Task to complete:
Scan the records below. List lines holding "computer".

Records to use:
- - - - - - -

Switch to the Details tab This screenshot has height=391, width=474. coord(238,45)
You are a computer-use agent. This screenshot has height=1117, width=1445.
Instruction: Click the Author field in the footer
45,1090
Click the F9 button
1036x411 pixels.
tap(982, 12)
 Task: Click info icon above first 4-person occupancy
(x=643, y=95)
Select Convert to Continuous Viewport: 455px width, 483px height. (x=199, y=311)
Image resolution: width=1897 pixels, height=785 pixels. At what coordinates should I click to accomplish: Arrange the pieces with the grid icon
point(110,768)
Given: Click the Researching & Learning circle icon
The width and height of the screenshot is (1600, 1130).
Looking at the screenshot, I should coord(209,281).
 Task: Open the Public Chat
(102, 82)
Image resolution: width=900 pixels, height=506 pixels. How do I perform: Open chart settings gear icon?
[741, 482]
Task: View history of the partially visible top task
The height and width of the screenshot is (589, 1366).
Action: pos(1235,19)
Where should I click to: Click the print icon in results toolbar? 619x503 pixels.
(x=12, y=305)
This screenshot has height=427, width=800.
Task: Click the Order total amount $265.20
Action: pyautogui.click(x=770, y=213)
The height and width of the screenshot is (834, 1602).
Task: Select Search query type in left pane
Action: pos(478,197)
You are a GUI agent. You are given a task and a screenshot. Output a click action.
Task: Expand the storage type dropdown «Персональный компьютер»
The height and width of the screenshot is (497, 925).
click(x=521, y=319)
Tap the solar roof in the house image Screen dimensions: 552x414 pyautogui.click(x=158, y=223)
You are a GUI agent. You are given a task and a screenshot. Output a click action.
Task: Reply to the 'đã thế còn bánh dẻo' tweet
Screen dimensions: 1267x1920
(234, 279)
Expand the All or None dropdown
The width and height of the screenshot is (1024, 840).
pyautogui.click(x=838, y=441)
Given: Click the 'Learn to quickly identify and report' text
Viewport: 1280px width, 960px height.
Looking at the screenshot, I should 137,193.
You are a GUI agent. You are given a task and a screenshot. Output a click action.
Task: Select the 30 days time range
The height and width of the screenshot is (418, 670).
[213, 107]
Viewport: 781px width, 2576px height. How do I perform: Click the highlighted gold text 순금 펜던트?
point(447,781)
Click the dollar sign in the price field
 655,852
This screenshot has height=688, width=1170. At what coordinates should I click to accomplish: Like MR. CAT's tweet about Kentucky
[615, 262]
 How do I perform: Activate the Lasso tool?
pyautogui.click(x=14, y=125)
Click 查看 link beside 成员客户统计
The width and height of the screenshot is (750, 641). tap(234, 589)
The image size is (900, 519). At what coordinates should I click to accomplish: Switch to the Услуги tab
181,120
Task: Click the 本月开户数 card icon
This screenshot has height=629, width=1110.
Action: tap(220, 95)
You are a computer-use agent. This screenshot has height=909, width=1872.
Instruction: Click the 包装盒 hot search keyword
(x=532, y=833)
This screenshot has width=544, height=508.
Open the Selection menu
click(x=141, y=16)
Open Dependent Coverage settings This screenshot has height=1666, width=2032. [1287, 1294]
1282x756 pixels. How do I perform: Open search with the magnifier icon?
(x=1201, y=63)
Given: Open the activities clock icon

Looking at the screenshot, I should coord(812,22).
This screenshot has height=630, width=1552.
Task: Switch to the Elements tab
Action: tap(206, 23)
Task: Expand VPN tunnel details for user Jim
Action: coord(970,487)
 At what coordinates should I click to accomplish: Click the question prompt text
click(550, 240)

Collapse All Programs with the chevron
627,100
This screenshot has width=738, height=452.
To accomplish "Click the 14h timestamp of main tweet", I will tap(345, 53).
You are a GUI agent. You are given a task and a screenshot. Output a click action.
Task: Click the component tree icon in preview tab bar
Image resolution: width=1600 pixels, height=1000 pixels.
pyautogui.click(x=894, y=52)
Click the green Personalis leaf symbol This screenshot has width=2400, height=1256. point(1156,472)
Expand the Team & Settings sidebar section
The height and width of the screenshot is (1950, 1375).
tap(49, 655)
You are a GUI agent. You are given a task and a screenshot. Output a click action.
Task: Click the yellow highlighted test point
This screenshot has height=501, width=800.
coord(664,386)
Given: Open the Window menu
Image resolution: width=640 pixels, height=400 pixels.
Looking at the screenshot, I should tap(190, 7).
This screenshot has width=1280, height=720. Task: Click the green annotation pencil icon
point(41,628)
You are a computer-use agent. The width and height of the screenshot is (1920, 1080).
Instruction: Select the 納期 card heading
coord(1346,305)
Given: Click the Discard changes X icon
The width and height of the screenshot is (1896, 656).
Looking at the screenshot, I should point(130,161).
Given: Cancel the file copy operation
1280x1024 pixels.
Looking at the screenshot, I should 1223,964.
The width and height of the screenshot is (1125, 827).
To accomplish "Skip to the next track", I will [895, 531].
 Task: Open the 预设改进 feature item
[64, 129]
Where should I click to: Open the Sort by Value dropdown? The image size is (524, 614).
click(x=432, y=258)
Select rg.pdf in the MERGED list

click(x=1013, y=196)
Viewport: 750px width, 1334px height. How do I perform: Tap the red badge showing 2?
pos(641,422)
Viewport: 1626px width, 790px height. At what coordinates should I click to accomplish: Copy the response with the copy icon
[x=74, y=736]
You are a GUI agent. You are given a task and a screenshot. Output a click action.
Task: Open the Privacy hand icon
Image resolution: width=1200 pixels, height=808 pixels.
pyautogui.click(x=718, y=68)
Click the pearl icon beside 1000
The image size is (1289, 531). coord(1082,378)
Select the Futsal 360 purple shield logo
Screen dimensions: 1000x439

- - - - - - -

Problem solution:
You are a computer-use agent. This screenshot has height=1117, width=1445.
You are a computer-use agent. This screenshot has height=909, width=1872.
You are a computer-use agent. The width and height of the screenshot is (1920, 1080).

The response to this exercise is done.